=== EXERCISE INPUTS ===

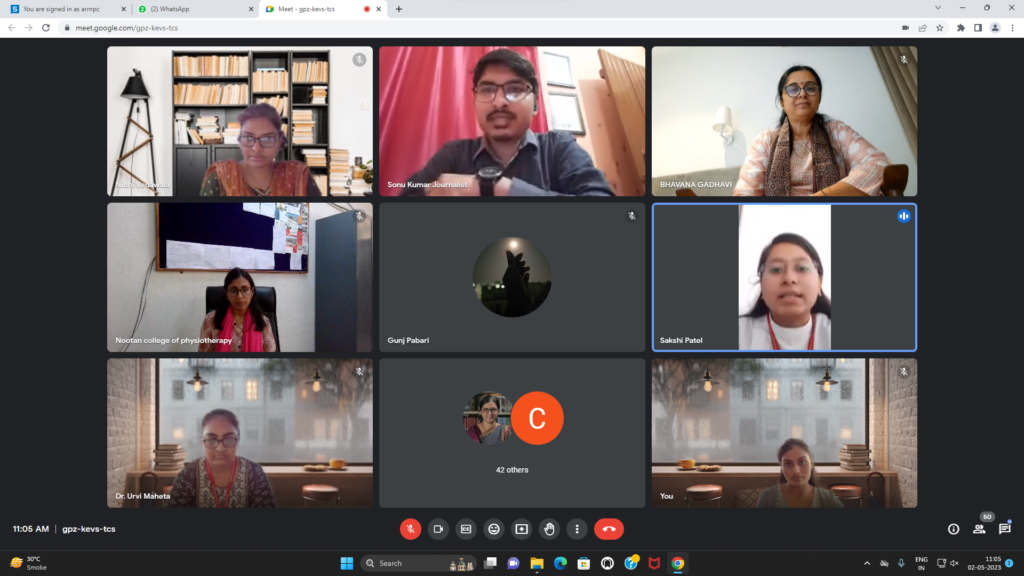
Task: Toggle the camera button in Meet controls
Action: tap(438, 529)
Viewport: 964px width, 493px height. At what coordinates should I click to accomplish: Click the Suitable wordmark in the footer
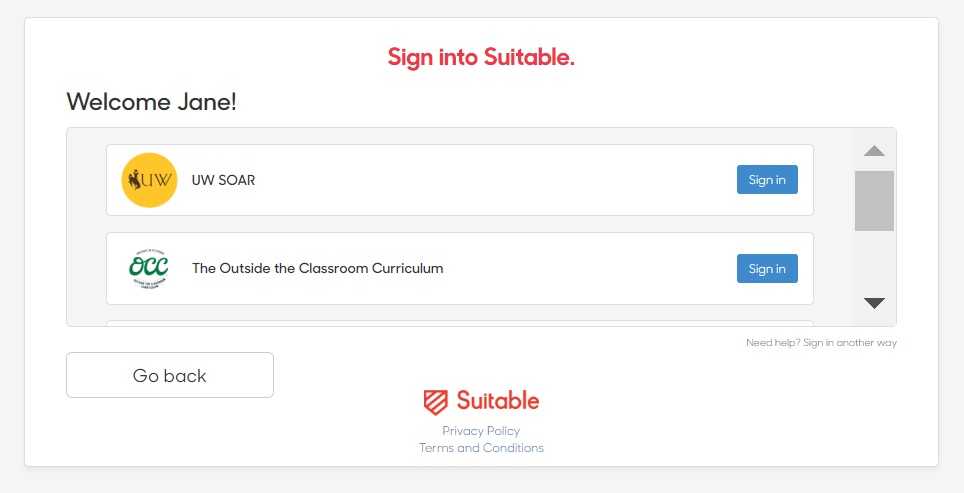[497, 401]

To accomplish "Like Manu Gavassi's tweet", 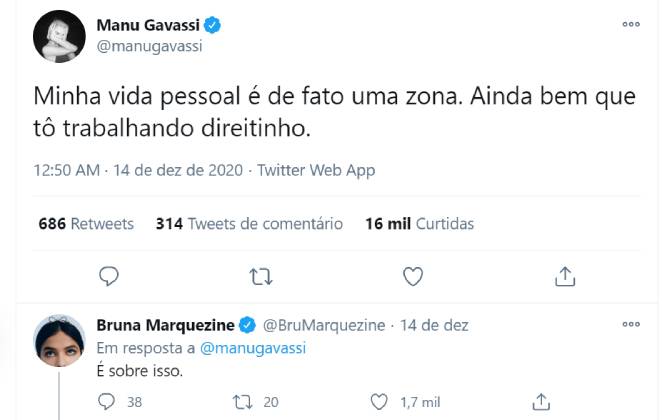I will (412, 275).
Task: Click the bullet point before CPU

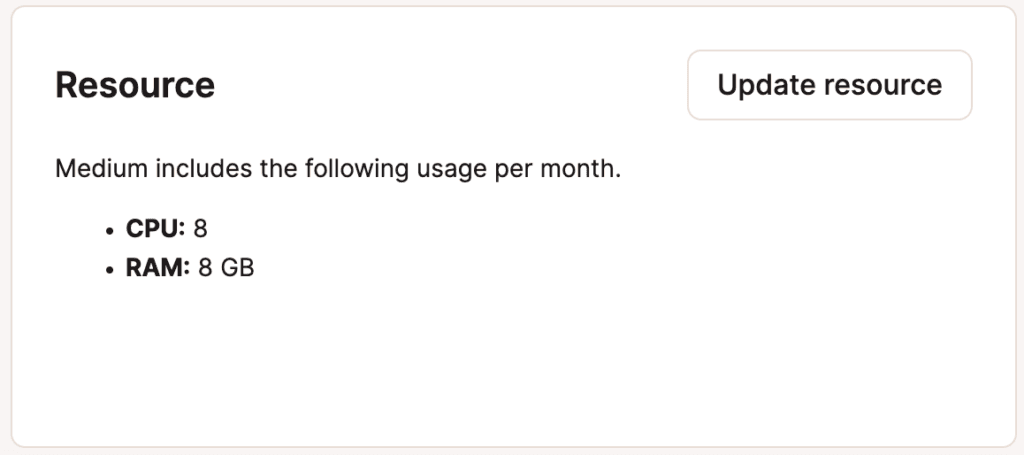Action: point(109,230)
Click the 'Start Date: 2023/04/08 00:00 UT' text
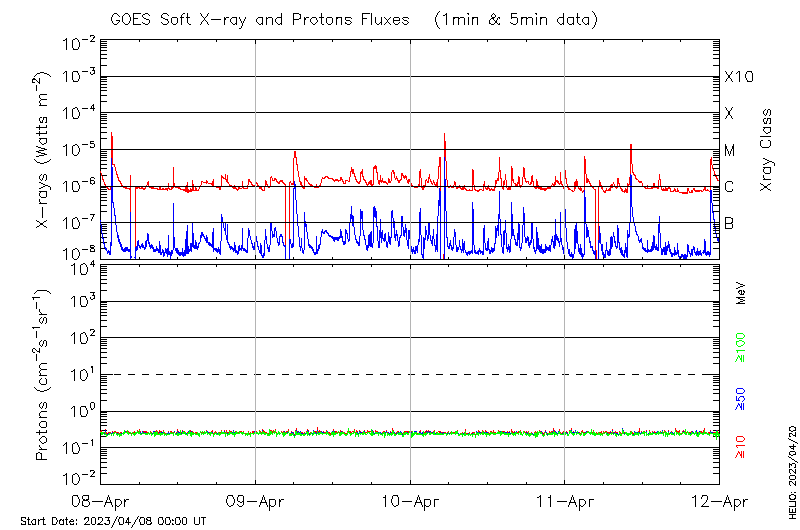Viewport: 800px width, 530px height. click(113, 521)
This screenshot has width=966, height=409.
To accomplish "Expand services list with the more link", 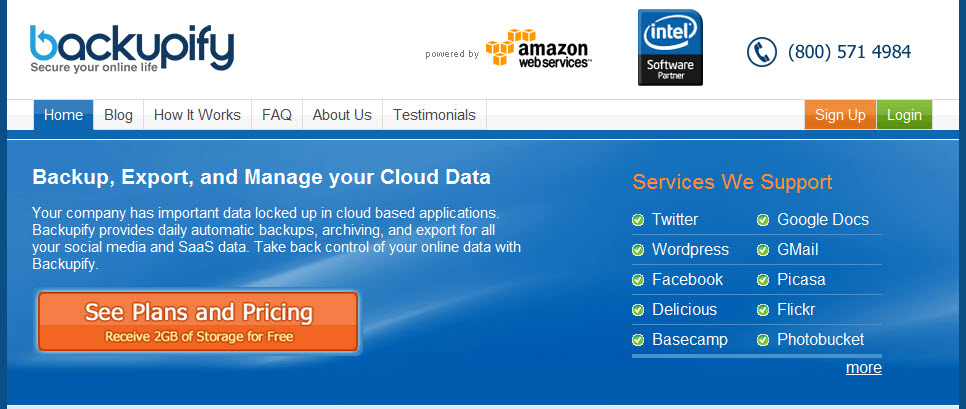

===
=== EXERCISE INPUTS ===

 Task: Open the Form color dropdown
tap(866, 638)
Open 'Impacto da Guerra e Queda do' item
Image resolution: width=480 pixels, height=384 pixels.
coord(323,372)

===

- **WHAT YOU NEED TO DO**: Write down exactly what the lines above say, from the line holding "Click the 'Start" through the line holding "services list with", and nothing more. Do not copy the pictures.

- **WORKED SOLUTION**:
Click the 'Start Date: 2023/04/08 00:00 UT' text
Viewport: 800px width, 530px height. click(113, 521)
This screenshot has width=966, height=409.
To accomplish "Expand services list with the more link", 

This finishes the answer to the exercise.